▶ _TEXT_
---------------

Roche’s Humer Will Retire as Drugmaker’s Chairman in 2014
(Updates with family voting pool comment in fourth paragraph.)
March 5 (Bloomberg) -- Roche Holding AG Chairman Franz Humer said he won’t stand for re-election next year, ending more than a decade of leadership of the world’s biggest maker of cancer medicines.
A successor to Humer, 66, will be nominated in the fall and will also be a non-executive chairman, maintaining the company’s split between that office and that of the chief executive officer, the company said in an e-mailed statement today.
His departure means Europe’s two biggest drugmakers will replace influential chairmen in the course of a year after Novartis AG Chairman Daniel Vasella stepped down last month. Humer is credited as an architect of Roche’s strategy of yoking its diagnostics and drugs units together to create medicines targeted at individual patients.
“That is the basis for our success today and in the future as well,” Andre Hoffmann, a spokesman for the Roche family shareholders’ voting pool, said today at the Basel, Switzerland- based company’s annual shareholder meeting.
Humer told shareholders it was important for him to set his own departure date. Roche CEO Severin Schwan was voted onto the company’s supervisory board today.
“New leaders bring new ideas,” Humer said. “Roche is in excellent shape and well positioned to meet future challenges. This is a good time to hand over to a successor. I am looking forward to the next 12 months, and I intend to perform my duties as chairman with enthusiasm and drive.”
Humer, a former executive at Schering-Plough Corp. and Glaxo Holdings Plc, joined Roche in 1995, according to the company’s website. He became CEO in 1998, and added the title of chairman in 2001. Schwan succeeded him as chief executive in 2008.

---------------

▶ _MATERIAL PROVIDED_
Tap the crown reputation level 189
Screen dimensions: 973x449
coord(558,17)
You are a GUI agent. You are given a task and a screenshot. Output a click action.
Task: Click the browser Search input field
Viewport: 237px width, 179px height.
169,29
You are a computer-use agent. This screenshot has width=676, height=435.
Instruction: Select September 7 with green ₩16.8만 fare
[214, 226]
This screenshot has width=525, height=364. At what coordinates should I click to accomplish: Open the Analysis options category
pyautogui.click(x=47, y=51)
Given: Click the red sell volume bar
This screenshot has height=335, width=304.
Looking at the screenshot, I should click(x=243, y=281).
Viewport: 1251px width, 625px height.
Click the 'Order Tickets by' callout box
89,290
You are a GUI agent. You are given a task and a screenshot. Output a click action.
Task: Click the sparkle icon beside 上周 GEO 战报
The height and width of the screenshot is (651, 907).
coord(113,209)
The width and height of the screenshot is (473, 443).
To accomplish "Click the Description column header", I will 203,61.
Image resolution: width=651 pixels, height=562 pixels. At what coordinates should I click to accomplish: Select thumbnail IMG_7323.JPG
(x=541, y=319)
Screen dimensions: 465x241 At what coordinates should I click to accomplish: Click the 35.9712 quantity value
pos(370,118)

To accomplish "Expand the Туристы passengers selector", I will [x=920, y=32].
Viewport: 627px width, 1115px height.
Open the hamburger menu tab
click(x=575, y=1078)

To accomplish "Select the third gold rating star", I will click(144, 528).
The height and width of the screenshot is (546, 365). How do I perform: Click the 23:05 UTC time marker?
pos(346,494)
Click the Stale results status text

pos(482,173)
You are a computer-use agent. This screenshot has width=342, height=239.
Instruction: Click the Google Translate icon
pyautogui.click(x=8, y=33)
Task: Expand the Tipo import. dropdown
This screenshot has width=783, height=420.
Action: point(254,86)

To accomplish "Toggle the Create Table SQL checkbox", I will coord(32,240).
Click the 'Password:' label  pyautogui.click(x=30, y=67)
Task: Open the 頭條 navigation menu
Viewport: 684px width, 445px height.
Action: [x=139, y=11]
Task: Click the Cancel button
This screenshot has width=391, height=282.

---------------

▶ _REQUIRED ACTION A_
From the Roche article, restate word for word the part starting with "Roche’s Humer Will" and going on through "e-mailed statement today.".
▶ _REQUIRED ACTION B_
Summarize the Roche article in two sentences.
▶ _REQUIRED ACTION C_
Based on the Roche article, answer yes or no to each statement below and quote the words from the article that decide it.
(i) Humer's successor will be a non-executive chairman.
(ii) Humer joined Roche as its chief executive officer.
(iii) Daniel Vasella stepped down as chairman of Roche.
These records have no connection to the text.

▶ _TASK OUTPUT A_
Roche’s Humer Will Retire as Drugmaker’s Chairman in 2014
(Updates with family voting pool comment in fourth paragraph.)
March 5 (Bloomberg) -- Roche Holding AG Chairman Franz Humer said he won’t stand for re-election next year, ending more than a decade of leadership of the world’s biggest maker of cancer medicines.
A successor to Humer, 66, will be nominated in the fall and will also be a non-executive chairman, maintaining the company’s split between that office and that of the chief executive officer, the company said in an e-mailed statement today.

▶ _TASK OUTPUT B_
Roche Holding AG Chairman Franz Humer said he won't stand for re-election next year, and a successor, also a non-executive chairman, will be nominated in the fall. Humer joined Roche in 1995, became CEO in 1998 and added the title of chairman in 2001, and he is credited as an architect of the strategy of yoking the diagnostics and drugs units together.

▶ _TASK OUTPUT C_
(i) Yes: "will also be a non-executive chairman"
(ii) No: "joined Roche in 1995" and "He became CEO in 1998"
(iii) No: "Novartis AG Chairman Daniel Vasella stepped down last month"